Collected data
>>>>
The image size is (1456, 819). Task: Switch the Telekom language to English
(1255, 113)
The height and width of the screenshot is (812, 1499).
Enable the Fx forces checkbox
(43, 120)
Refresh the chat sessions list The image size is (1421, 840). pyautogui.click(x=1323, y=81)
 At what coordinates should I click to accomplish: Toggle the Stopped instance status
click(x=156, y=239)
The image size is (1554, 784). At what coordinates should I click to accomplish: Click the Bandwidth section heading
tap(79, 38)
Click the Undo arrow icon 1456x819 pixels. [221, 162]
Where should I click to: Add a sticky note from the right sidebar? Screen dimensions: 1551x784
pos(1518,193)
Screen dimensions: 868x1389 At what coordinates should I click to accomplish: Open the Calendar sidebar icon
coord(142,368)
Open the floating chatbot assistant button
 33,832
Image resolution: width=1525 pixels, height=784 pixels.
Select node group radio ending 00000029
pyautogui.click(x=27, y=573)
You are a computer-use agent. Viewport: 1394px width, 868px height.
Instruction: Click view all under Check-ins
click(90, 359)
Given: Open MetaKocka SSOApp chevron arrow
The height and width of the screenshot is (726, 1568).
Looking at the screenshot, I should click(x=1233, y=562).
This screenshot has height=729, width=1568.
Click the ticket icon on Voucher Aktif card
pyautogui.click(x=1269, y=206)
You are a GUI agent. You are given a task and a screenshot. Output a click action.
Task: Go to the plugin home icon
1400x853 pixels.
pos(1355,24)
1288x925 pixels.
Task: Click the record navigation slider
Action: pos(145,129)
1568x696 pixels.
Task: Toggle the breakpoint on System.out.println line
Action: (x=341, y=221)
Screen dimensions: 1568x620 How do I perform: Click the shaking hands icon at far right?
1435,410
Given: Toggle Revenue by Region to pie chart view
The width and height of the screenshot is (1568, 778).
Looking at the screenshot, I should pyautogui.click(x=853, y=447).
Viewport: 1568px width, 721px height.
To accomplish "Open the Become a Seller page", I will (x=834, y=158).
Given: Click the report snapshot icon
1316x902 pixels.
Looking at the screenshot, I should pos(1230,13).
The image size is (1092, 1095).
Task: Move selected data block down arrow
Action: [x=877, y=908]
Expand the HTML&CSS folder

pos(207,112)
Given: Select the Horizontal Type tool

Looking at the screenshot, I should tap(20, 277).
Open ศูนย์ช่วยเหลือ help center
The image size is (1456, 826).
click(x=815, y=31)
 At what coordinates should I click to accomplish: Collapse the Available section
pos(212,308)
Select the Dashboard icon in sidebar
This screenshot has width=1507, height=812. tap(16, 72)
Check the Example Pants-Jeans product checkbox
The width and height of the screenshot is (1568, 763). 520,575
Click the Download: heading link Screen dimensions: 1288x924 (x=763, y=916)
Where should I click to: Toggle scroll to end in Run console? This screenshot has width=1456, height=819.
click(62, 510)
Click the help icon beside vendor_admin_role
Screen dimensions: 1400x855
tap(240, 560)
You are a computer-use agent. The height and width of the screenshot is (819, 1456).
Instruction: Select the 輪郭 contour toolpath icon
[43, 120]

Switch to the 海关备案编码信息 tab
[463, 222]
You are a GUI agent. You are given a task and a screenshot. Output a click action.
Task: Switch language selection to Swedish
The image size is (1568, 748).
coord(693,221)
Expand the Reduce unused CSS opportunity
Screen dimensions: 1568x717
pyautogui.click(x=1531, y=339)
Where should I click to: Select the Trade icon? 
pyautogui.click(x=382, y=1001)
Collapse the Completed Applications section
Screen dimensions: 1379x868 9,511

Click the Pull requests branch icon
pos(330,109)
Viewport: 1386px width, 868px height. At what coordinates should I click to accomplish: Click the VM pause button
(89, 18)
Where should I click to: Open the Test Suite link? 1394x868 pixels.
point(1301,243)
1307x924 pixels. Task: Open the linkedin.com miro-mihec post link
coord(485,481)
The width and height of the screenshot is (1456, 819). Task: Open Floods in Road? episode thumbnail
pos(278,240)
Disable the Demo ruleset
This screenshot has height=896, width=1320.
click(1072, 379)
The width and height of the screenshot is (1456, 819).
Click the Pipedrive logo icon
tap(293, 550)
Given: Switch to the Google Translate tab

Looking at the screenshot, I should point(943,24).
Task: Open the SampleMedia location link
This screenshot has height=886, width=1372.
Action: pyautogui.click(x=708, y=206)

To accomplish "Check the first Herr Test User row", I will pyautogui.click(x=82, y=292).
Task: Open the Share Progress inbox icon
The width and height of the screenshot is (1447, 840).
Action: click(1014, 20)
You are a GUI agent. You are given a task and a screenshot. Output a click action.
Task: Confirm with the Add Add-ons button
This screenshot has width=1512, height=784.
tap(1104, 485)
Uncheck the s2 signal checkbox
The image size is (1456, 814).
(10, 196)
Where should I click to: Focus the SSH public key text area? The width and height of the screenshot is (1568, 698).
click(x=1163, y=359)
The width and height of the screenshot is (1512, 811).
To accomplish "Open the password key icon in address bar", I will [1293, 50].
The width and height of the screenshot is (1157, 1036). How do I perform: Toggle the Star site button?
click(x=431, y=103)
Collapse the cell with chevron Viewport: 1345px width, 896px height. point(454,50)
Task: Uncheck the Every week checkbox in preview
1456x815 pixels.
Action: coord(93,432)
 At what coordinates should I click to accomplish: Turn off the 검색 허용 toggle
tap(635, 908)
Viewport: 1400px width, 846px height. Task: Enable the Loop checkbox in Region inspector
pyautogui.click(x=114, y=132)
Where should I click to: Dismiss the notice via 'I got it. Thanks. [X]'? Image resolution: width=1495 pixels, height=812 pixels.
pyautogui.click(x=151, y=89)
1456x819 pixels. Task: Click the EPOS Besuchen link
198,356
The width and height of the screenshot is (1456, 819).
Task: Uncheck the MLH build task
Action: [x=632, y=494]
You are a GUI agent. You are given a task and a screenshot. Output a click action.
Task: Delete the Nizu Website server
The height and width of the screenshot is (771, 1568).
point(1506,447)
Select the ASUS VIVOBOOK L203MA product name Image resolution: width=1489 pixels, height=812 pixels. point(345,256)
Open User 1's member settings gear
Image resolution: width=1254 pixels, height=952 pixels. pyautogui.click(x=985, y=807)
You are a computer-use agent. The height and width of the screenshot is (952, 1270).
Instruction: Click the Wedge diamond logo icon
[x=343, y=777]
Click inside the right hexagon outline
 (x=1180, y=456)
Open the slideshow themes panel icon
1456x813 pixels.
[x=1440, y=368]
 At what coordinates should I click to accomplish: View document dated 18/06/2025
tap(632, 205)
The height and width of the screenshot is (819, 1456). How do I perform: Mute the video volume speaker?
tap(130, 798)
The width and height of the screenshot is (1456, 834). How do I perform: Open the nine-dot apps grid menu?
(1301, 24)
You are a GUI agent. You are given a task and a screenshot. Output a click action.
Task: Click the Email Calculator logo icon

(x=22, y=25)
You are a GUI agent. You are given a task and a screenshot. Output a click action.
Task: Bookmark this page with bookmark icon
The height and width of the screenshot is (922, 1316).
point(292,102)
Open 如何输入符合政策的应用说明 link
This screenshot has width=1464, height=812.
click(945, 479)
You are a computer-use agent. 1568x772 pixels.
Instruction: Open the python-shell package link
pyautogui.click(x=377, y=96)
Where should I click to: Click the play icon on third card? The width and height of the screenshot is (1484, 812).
<<<<
PROBLEM REQUIREMENTS. Output all of the data again. Match it exactly.

FINISHED EXERCISE.
The image size is (1456, 819). Task: Switch the Telekom language to English
(1255, 113)
The height and width of the screenshot is (812, 1499).
Enable the Fx forces checkbox
(43, 120)
Refresh the chat sessions list The image size is (1421, 840). pyautogui.click(x=1323, y=81)
 At what coordinates should I click to accomplish: Toggle the Stopped instance status
click(x=156, y=239)
The image size is (1554, 784). At what coordinates should I click to accomplish: Click the Bandwidth section heading
tap(79, 38)
Click the Undo arrow icon 1456x819 pixels. [221, 162]
Where should I click to: Add a sticky note from the right sidebar? Screen dimensions: 1551x784
pos(1518,193)
Screen dimensions: 868x1389 At what coordinates should I click to accomplish: Open the Calendar sidebar icon
coord(142,368)
Open the floating chatbot assistant button
 33,832
Image resolution: width=1525 pixels, height=784 pixels.
Select node group radio ending 00000029
pyautogui.click(x=27, y=573)
You are a computer-use agent. Viewport: 1394px width, 868px height.
Instruction: Click view all under Check-ins
click(90, 359)
Given: Open MetaKocka SSOApp chevron arrow
The height and width of the screenshot is (726, 1568).
Looking at the screenshot, I should click(x=1233, y=562).
This screenshot has height=729, width=1568.
Click the ticket icon on Voucher Aktif card
pyautogui.click(x=1269, y=206)
You are a GUI agent. You are given a task and a screenshot. Output a click action.
Task: Go to the plugin home icon
1400x853 pixels.
pos(1355,24)
1288x925 pixels.
Task: Click the record navigation slider
Action: pos(145,129)
1568x696 pixels.
Task: Toggle the breakpoint on System.out.println line
Action: (x=341, y=221)
Screen dimensions: 1568x620 How do I perform: Click the shaking hands icon at far right?
1435,410
Given: Toggle Revenue by Region to pie chart view
The width and height of the screenshot is (1568, 778).
Looking at the screenshot, I should pyautogui.click(x=853, y=447).
Viewport: 1568px width, 721px height.
To accomplish "Open the Become a Seller page", I will (x=834, y=158).
Given: Click the report snapshot icon
1316x902 pixels.
Looking at the screenshot, I should pos(1230,13).
The image size is (1092, 1095).
Task: Move selected data block down arrow
Action: [x=877, y=908]
Expand the HTML&CSS folder

pos(207,112)
Given: Select the Horizontal Type tool

Looking at the screenshot, I should tap(20, 277).
Open ศูนย์ช่วยเหลือ help center
The image size is (1456, 826).
click(x=815, y=31)
 At what coordinates should I click to accomplish: Collapse the Available section
pos(212,308)
Select the Dashboard icon in sidebar
This screenshot has width=1507, height=812. tap(16, 72)
Check the Example Pants-Jeans product checkbox
The width and height of the screenshot is (1568, 763). 520,575
Click the Download: heading link Screen dimensions: 1288x924 (x=763, y=916)
Where should I click to: Toggle scroll to end in Run console? This screenshot has width=1456, height=819.
click(62, 510)
Click the help icon beside vendor_admin_role
Screen dimensions: 1400x855
tap(240, 560)
You are a computer-use agent. The height and width of the screenshot is (819, 1456).
Instruction: Select the 輪郭 contour toolpath icon
[43, 120]

Switch to the 海关备案编码信息 tab
[463, 222]
You are a GUI agent. You are given a task and a screenshot. Output a click action.
Task: Switch language selection to Swedish
The image size is (1568, 748).
coord(693,221)
Expand the Reduce unused CSS opportunity
Screen dimensions: 1568x717
pyautogui.click(x=1531, y=339)
Where should I click to: Select the Trade icon? 
pyautogui.click(x=382, y=1001)
Collapse the Completed Applications section
Screen dimensions: 1379x868 9,511

Click the Pull requests branch icon
pos(330,109)
Viewport: 1386px width, 868px height. At what coordinates should I click to accomplish: Click the VM pause button
(89, 18)
Where should I click to: Open the Test Suite link? 1394x868 pixels.
point(1301,243)
1307x924 pixels. Task: Open the linkedin.com miro-mihec post link
coord(485,481)
The width and height of the screenshot is (1456, 819). Task: Open Floods in Road? episode thumbnail
pos(278,240)
Disable the Demo ruleset
This screenshot has height=896, width=1320.
click(1072, 379)
The width and height of the screenshot is (1456, 819).
Click the Pipedrive logo icon
tap(293, 550)
Given: Switch to the Google Translate tab

Looking at the screenshot, I should point(943,24).
Task: Open the SampleMedia location link
This screenshot has height=886, width=1372.
Action: pyautogui.click(x=708, y=206)

To accomplish "Check the first Herr Test User row", I will pyautogui.click(x=82, y=292).
Task: Open the Share Progress inbox icon
The width and height of the screenshot is (1447, 840).
Action: click(1014, 20)
You are a GUI agent. You are given a task and a screenshot. Output a click action.
Task: Confirm with the Add Add-ons button
This screenshot has width=1512, height=784.
tap(1104, 485)
Uncheck the s2 signal checkbox
The image size is (1456, 814).
(10, 196)
Where should I click to: Focus the SSH public key text area? The width and height of the screenshot is (1568, 698).
click(x=1163, y=359)
The width and height of the screenshot is (1512, 811).
To accomplish "Open the password key icon in address bar", I will [1293, 50].
The width and height of the screenshot is (1157, 1036). How do I perform: Toggle the Star site button?
click(x=431, y=103)
Collapse the cell with chevron Viewport: 1345px width, 896px height. point(454,50)
Task: Uncheck the Every week checkbox in preview
1456x815 pixels.
Action: coord(93,432)
 At what coordinates should I click to accomplish: Turn off the 검색 허용 toggle
tap(635, 908)
Viewport: 1400px width, 846px height. Task: Enable the Loop checkbox in Region inspector
pyautogui.click(x=114, y=132)
Where should I click to: Dismiss the notice via 'I got it. Thanks. [X]'? Image resolution: width=1495 pixels, height=812 pixels.
pyautogui.click(x=151, y=89)
1456x819 pixels. Task: Click the EPOS Besuchen link
198,356
The width and height of the screenshot is (1456, 819).
Task: Uncheck the MLH build task
Action: [x=632, y=494]
You are a GUI agent. You are given a task and a screenshot. Output a click action.
Task: Delete the Nizu Website server
The height and width of the screenshot is (771, 1568).
point(1506,447)
Select the ASUS VIVOBOOK L203MA product name Image resolution: width=1489 pixels, height=812 pixels. point(345,256)
Open User 1's member settings gear
Image resolution: width=1254 pixels, height=952 pixels. pyautogui.click(x=985, y=807)
You are a computer-use agent. The height and width of the screenshot is (952, 1270).
Instruction: Click the Wedge diamond logo icon
[x=343, y=777]
Click inside the right hexagon outline
 (x=1180, y=456)
Open the slideshow themes panel icon
1456x813 pixels.
[x=1440, y=368]
 At what coordinates should I click to accomplish: View document dated 18/06/2025
tap(632, 205)
The height and width of the screenshot is (819, 1456). How do I perform: Mute the video volume speaker?
tap(130, 798)
The width and height of the screenshot is (1456, 834). How do I perform: Open the nine-dot apps grid menu?
(1301, 24)
You are a GUI agent. You are given a task and a screenshot. Output a click action.
Task: Click the Email Calculator logo icon

(x=22, y=25)
You are a GUI agent. You are given a task and a screenshot. Output a click action.
Task: Bookmark this page with bookmark icon
The height and width of the screenshot is (922, 1316).
point(292,102)
Open 如何输入符合政策的应用说明 link
This screenshot has width=1464, height=812.
click(945, 479)
You are a computer-use agent. 1568x772 pixels.
Instruction: Open the python-shell package link
pyautogui.click(x=377, y=96)
Where should I click to: Click the play icon on third card? The width and height of the screenshot is (1484, 812).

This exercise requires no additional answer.